Personal information
- Nationality: British / Irish
- Born: 3 April 1998 (age 28) Sheffield, England

Sport
- Sport: Athletics
- Events: Middle-distance running, Long distance running, Cross country running

Achievements and titles
- Personal bests: 800m: 1:48.10 (Watford, 2024) 1500m: 3:36.25 (Bury, 2024) Mile: 3:53.38 (Boston, 2026) 3000m: 7:40.72 (Boston, 2025) 5000m: 13:26.24 (Boston, 2026)

= James Gormley =

Northern Irish long-distance runner

James Gormley (born 3 April 1998) is an Irish middle- and long-distance runner who represents Ireland and Northern Ireland. In 2025, he became Northern Irish indoor record holder over the mile and 3000 metres.

==Early and personal life==
Born in Sheffield, England, he is a member of the Carmen Runners club in County Tyrone. He is Northern Irish descent through his father, from Sixmilecross, Northern Ireland.

==Career==
As a 17-year-old, he competed in the 2015 IAAF World Youth Championships where he finished fifth in the 1500m.

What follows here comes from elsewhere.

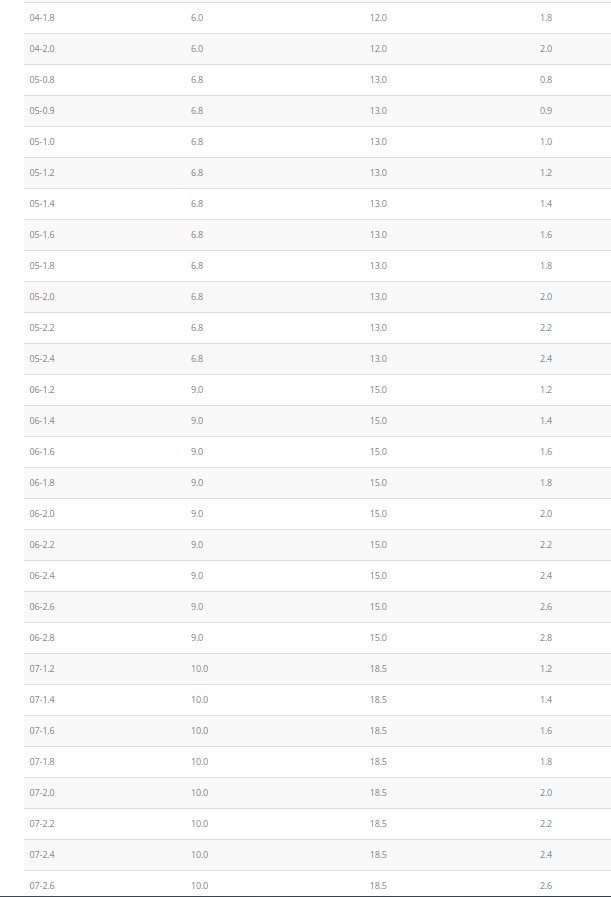The width and height of the screenshot is (611, 897).
Task: Select row label 05-1.0
Action: pyautogui.click(x=42, y=142)
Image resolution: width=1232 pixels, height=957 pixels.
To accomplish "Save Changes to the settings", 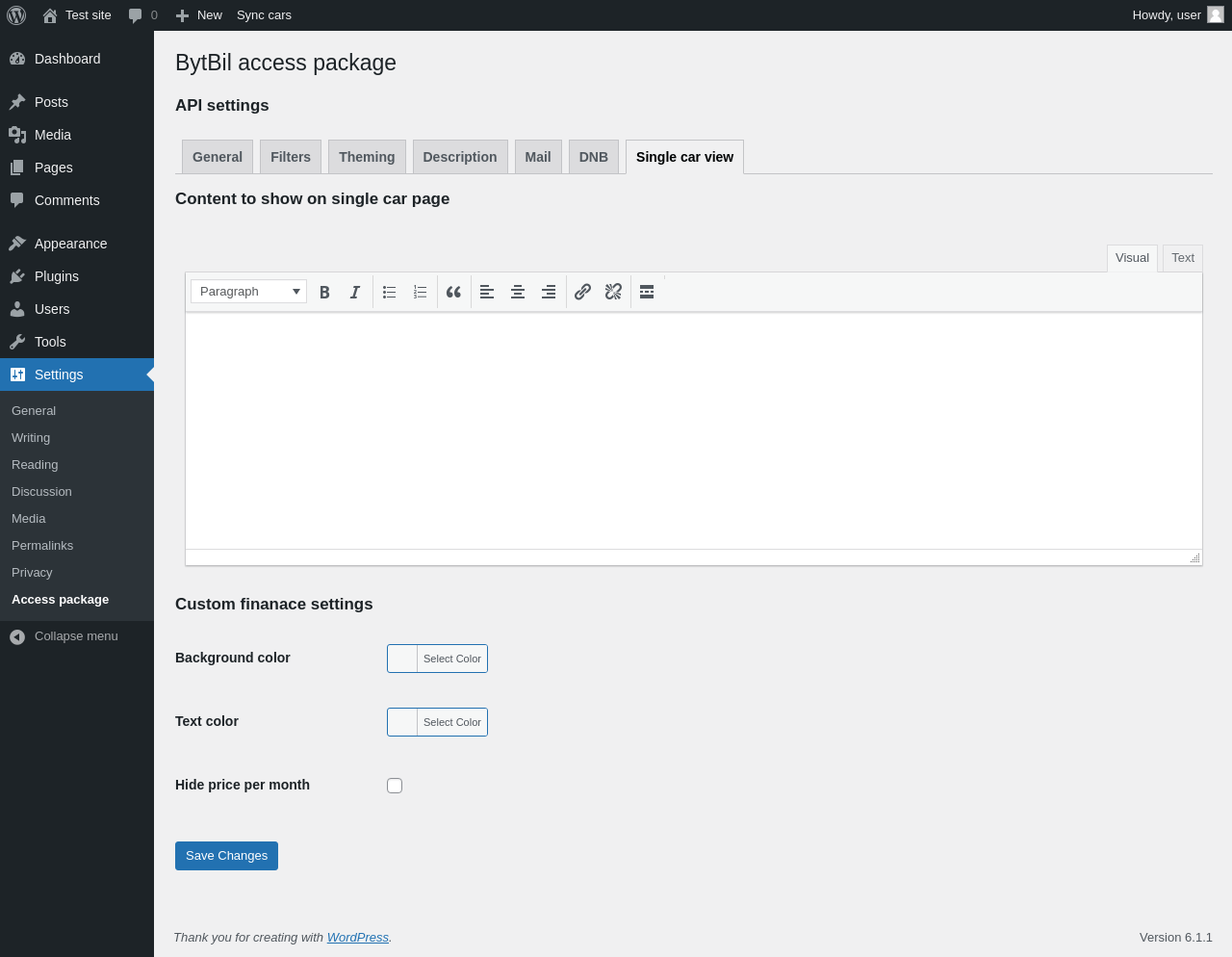I will coord(226,856).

In 2023, he ran a 3:37.20 personal best over 1500 metres in Belgium in August 2023, and won in a 13:49 personal best in the Lancaster 5 km race. He also won over 3000 metres in the BMC Nike Grand Prix final in 7:49.61.

Gormley ran a 3000m indoor personal best of 7:53.71 in Sheffield in January 2024. He finished fourth in the 5000 metres race at the Irish National Track and Field Championships in Dublin in July 2024.

In November 2024, Gormley switched his international representation from Great Britain and Northern Ireland to Ireland.

Gormley improved his 3000m indoor best to 7:40.72 in Boston, Massachusetts in February 2025, to beat Nick Griggs' previous Northern Ireland indoor record. He ran 3:55.66 also in the United States in 2025, to set a new Northern Ireland record in the indoor mile. He finished second in the 3000 metres at the All Ireland Indoor Championships behind Seán Tobin at Abbotstown, Dublin, in February 2025. He ran for Ireland in the 3000m at the 2025 European Athletics Indoor Championships in Apeldoorn, where he did not reach the final. Later that month, he was selected for the 3000 metres race at the 2025 World Athletics Indoor Championships in Nanjing.

On 31 January 2026, Gormley ran 13:26.24 for the 5000 metres at the Boston Terrier Classic. He ran an indoor personal best in the mile run in Boston at the Saucony Battle in February 2026. His time of 3.53.38 was also a new Northern Ireland indoor record. His official 1500m split time was 3.37.60. He was selected to represent Ireland in the 1500 metres at the 2026 World Athletics Indoor Championships in Toruń, Poland, in March 2026.

Gormley competed for Northern Ireland in the mile at the 2026 Commonwealth Games in Glasgow, Scotland.